Per la compatibilità con macOS viene fornita un'implementazione parziale dell'interfaccia di programmazione Cocoa e del runtime Objective-C (collocati nella directory /System/Library/Frameworks), insieme a compilatori e linker modificati per supportarli. Oltre allo strato di compatibilità con macOS, in ravynOS è anche disponibile la possibilità di eseguire applicazioni per Linux, basata su un'infrastruttura di emulazione dell'ambiente Linux offerta da FreeBSD (Linuxulator).
Le applicazioni possono essere confezionate come app-pacchetti autonomi (App Bundle) nel formato AppImage, collocati nelle directory /Applications o ~/Applications. I programmi non richiedono installazione né l'uso di un gestore di pacchetti: basta trascinare con il mouse e avviare il file AppImage. È mantenuto il supporto anche per i pacchetti tradizionali di FreeBSD.
L'ambiente grafico è basato su un proprio sistema di finestre. server, che utilizza il server composito ridotto labwc (rimosso il supporto per la decorazione delle finestre lato server e i temi), wlroots e il protocollo Wayland. Nelle applicazioni grafiche possono essere utilizzati framework come Qt e Cocoa. L'interfaccia utilizza concetti standard per macOS, come la barra superiore con menu globale, una struttura di menu identica, combinazioni di tasti, un file manager Filer simile nello stile e supporto per comandi come launchctl e open.

Nel nuovo rilascio:
- Il sistema di base è stato aggiornato alla branch FreeBSD 15-CURRENT. È stata interrotta l'utilizzo dei port di FreeBSD: tutti i componenti necessari sono stati trasferiti nel repository di sistema.
- Nel pacchetto principale è stato incluso l'editor di testo turbo. Sono stati aggiunti anche cmake, gmake, nasm e GNU binutils.

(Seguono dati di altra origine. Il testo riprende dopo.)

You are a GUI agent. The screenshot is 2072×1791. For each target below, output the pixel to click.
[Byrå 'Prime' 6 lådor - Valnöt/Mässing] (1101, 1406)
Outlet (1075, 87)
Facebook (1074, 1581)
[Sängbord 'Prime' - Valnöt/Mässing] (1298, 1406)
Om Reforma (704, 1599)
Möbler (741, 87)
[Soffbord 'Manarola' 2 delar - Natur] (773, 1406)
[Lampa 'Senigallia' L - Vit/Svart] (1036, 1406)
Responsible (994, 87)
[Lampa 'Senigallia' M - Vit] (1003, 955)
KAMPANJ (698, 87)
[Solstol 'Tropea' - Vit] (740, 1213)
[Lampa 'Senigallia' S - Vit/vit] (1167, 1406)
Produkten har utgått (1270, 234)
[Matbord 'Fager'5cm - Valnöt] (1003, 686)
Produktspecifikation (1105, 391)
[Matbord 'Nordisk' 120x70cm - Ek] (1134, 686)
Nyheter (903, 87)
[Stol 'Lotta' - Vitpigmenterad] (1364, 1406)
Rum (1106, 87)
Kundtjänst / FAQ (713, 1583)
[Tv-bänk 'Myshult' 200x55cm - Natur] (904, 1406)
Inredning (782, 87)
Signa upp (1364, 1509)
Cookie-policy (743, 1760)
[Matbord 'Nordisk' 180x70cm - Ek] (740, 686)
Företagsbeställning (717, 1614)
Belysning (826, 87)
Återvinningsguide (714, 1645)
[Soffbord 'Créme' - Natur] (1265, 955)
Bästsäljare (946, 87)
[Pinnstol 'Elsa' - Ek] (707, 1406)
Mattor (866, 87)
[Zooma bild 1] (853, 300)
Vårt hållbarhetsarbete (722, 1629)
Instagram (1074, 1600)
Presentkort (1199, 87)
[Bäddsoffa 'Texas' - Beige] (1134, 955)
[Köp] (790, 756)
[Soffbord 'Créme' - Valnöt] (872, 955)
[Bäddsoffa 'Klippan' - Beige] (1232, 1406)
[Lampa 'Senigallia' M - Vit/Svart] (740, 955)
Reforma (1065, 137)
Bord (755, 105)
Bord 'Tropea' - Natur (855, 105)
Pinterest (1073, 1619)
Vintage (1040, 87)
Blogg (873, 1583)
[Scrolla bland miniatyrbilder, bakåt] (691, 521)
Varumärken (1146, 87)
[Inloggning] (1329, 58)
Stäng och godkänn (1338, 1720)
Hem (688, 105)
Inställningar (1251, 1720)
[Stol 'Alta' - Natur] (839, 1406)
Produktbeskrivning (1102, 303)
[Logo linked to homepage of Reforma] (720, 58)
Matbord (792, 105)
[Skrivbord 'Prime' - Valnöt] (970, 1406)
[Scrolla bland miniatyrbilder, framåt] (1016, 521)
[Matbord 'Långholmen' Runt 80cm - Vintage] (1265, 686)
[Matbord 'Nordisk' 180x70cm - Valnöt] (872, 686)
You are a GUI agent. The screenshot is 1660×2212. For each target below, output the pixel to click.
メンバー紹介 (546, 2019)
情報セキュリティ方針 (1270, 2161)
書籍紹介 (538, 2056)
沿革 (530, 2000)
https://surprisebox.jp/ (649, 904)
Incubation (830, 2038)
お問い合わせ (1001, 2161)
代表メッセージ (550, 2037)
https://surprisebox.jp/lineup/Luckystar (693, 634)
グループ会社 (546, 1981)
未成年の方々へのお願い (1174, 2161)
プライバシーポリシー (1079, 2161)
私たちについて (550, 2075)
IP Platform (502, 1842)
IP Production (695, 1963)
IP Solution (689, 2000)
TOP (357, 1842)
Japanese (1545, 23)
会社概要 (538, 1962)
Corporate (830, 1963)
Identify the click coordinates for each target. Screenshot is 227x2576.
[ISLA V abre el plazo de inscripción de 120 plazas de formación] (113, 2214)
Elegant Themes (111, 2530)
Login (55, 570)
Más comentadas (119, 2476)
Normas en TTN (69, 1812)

- Nei file di costruzione dei framework per Cocoa e Objective-C è stata fornita la possibilità di collegare oggetti in sottodirectory per semplificare il trasferimento del codice da diverse sottodirectory in una sola libreria.
- È stata interrotta l'utilizzo del repository di pacchetti, ma è stata mantenuta la possibilità di installare pacchetti dai repository FreeBSD nella cartella /usr/local tramite il comando pkg.
- È stata aggiunta una nuova utilità di build.sh, che semplifica l'intero processo di costruzione del sistema e creazione di un'immagine ISO personalizzabile, caricabile in modalità Live.
- È stata aggiunta un'implementazione iniziale di una Dock bar grafica con un insieme limitato di icone di base. C'è la possibilità di indicare l'avvio di programmi, posizionare collegamenti a applicazioni e impostare lo sfondo del desktop in stile macOS. Il contenuto della barra può essere configurato solo tramite la modifica del file plist in ~/Library/Preferences.
- È stato aggiunto il supporto per la classe NSStatusItem, che consente alle applicazioni Cocoa di spostare i menu nella barra globale.